INSTRUCTION
In the text on UK digital identity checks, swap "reasoning" for "rationale" and write out everything from "The Office for" down to "of company directors.".

SELECTED TEXT

Outside financial services the duty is just as binding, with supervision split across bodies. HMRC supervises money service businesses, high-value dealers, art market participants, and accountancy and trust or company service providers not already covered by a professional body. The Gambling Commission covers licensed operators, who must verify identity and age before a customer deposits or plays. Legal and accountancy professional bodies supervise their own members.
The KYC requirements UK firms work to have shifted in a way that directly affects conversion. The change is that a digital identity check now carries clear legal standing for the verification step, where before it sat in a grey area many compliance teams were unwilling to rely on.
Part 2 of the Data Use and Access Act 2025 established Digital Verification Services as the statutory framework for UK digital identity, in force since late 2025. On 26 February 2026, HM Treasury and the Department for Science, Innovation and Technology published “Using digital identities with the Money Laundering Regulations”, confirming that a firm can fulfil its Regulation 28 identity-verification obligation using a digital verification service that is both certified against the trust framework and listed on the GOV.UK DVS Register.
The Office for Digital Identities and Attributes set out the reasoning the same day. A service that is certified and registered counts as a reliable and independent source with anti-impersonation assurance, while an uncertified one cannot reliably be deemed suitable, and such a service can support verification of company directors.
One honesty point matters here. A certified digital verification service satisfies the Regulation 28 identity-verification component. It does not discharge the rest of Customer Due Diligence. The firm remains responsible for its own risk assessment, for ongoing monitoring, for Enhanced Due Diligence where the risk calls for it, and for record-keeping under Regulation 40. Digital identity supplements the regulations. It does not supersede them.

ENTRIES SUPPLIED

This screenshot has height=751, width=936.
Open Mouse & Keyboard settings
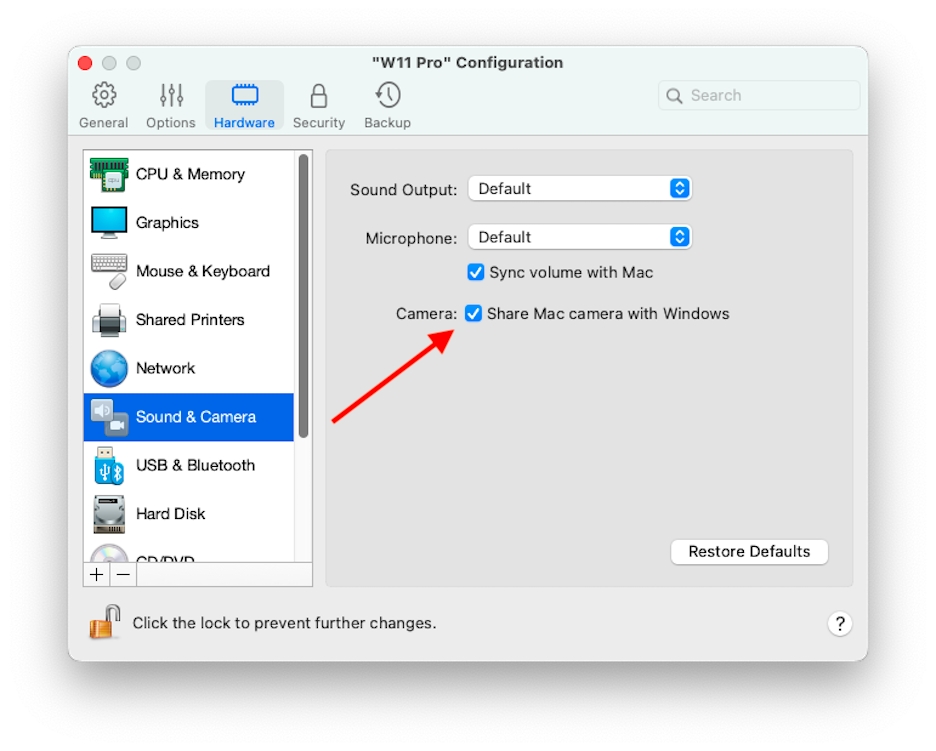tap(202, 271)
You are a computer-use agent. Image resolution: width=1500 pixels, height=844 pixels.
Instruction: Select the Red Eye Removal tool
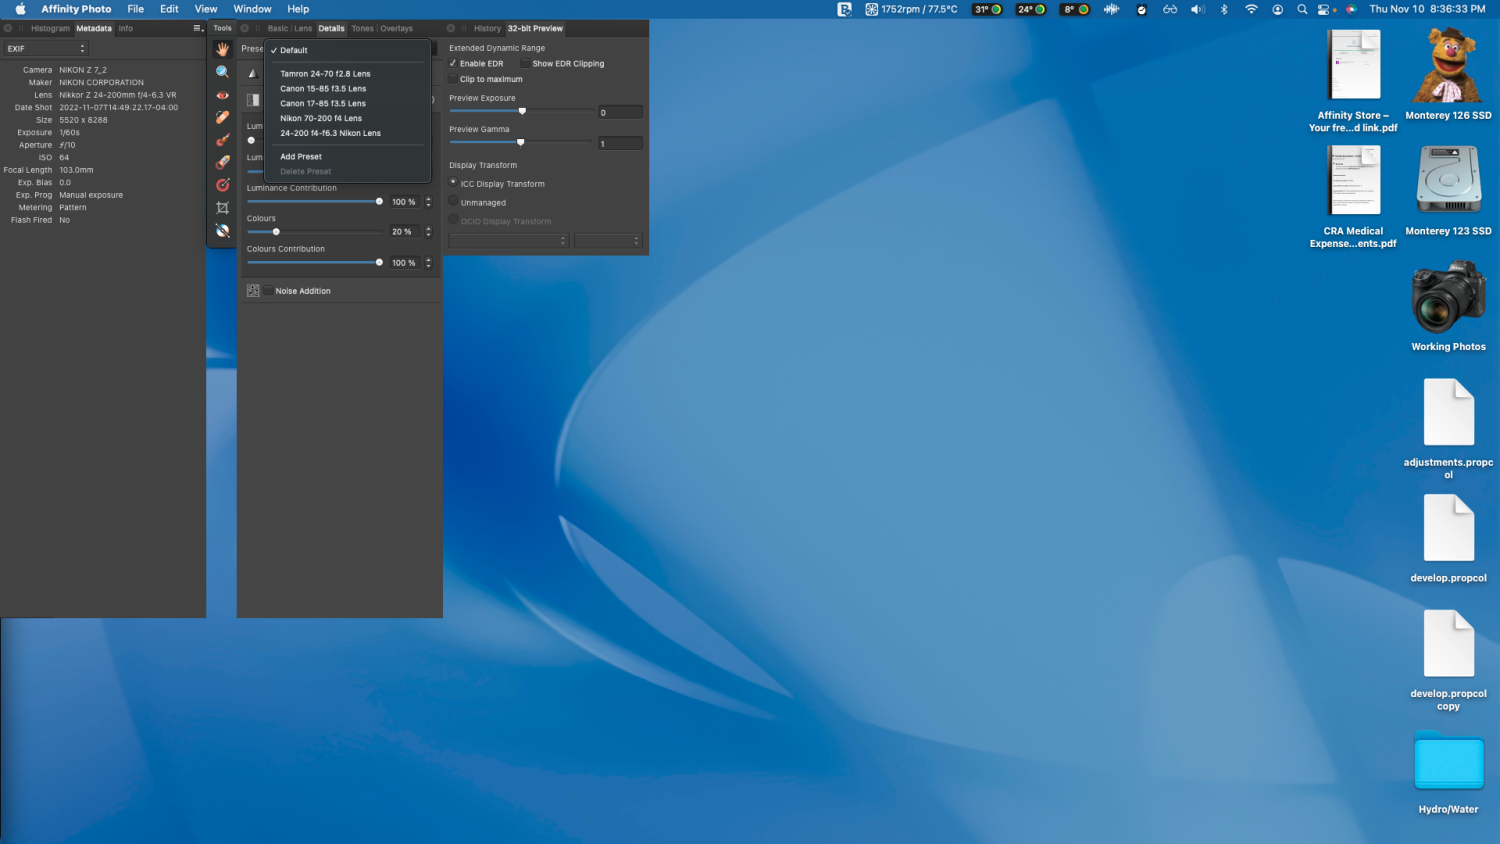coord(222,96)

SOLUTION FOR THIS EXERCISE
The Office for Digital Identities and Attributes set out the rationale the same day. A service that is certified and registered counts as a reliable and independent source with anti-impersonation assurance, while an uncertified one cannot reliably be deemed suitable, and such a service can support verification of company directors.